• _Stored data entries_
┏━━

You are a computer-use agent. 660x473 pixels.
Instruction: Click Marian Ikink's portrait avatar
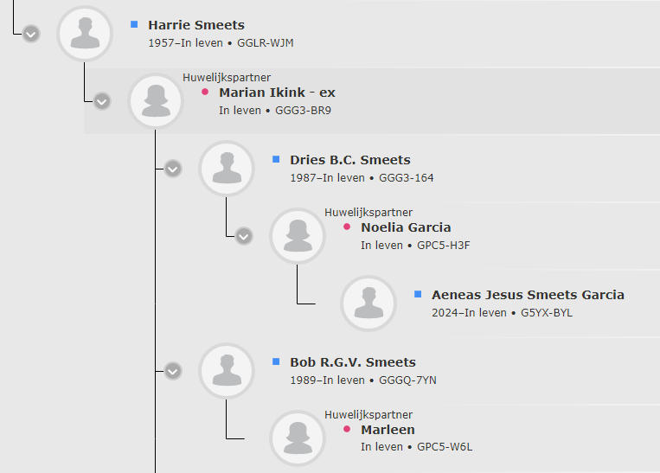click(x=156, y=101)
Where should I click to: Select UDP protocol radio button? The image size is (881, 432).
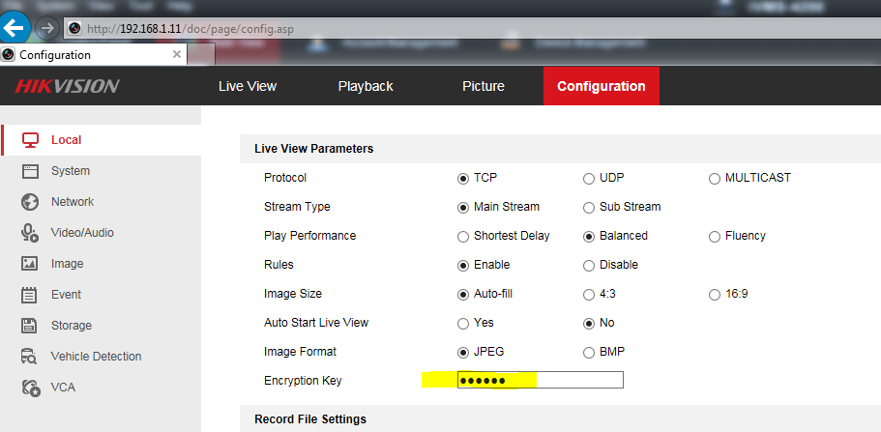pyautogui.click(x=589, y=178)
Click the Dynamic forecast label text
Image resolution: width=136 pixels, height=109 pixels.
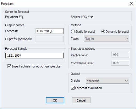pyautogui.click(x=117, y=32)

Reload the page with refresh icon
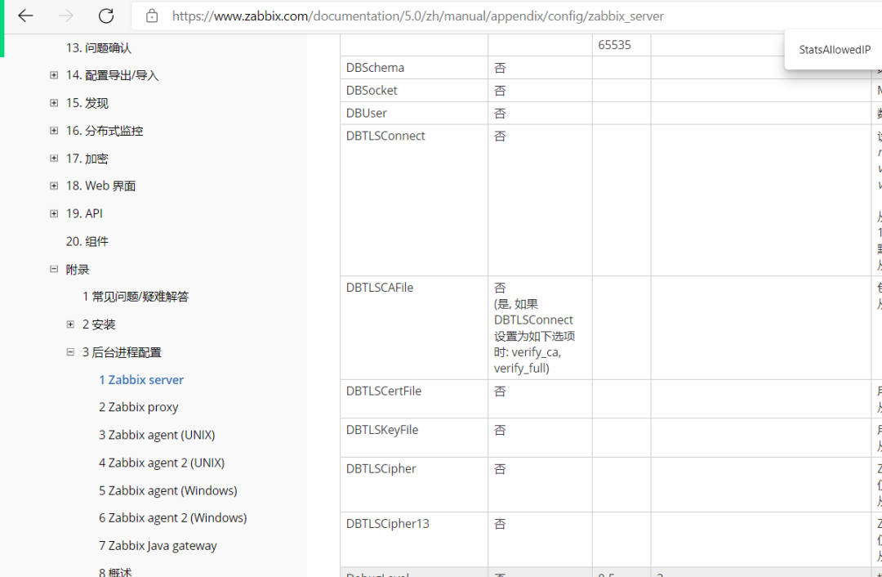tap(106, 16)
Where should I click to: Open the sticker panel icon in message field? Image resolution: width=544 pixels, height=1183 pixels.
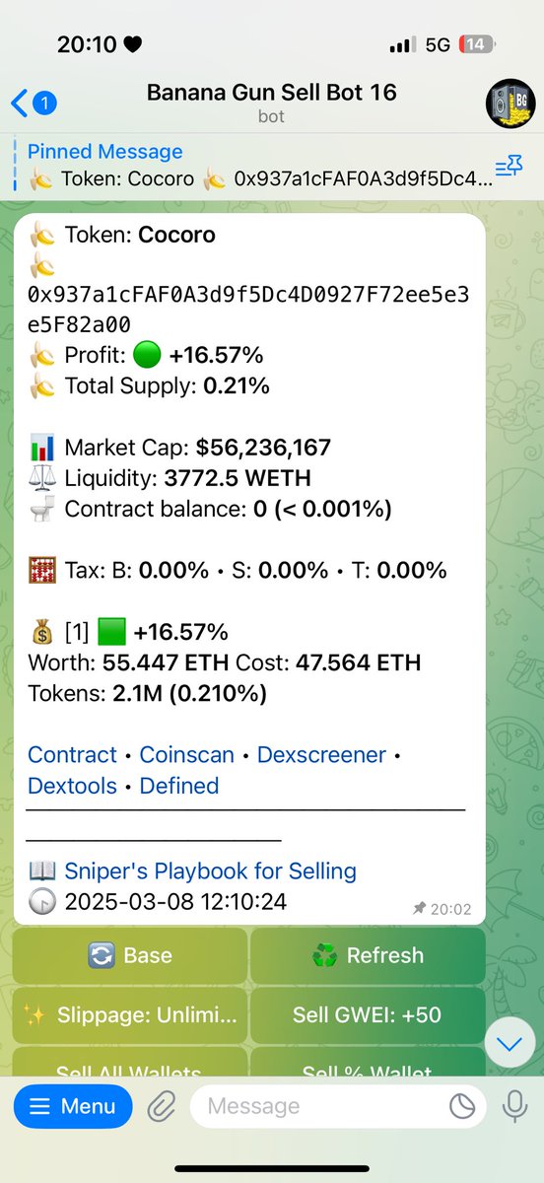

┗━━

Only the lines from the one containing "Click the Dynamic forecast label text" through the last line of the data may appear in the answer, each given again exactly and with pictures left out.

• _SOLUTION_
Click the Dynamic forecast label text
Image resolution: width=136 pixels, height=109 pixels.
pyautogui.click(x=117, y=32)

Reload the page with refresh icon
tap(106, 16)
Where should I click to: Open the sticker panel icon in message field? Image resolution: width=544 pixels, height=1183 pixels.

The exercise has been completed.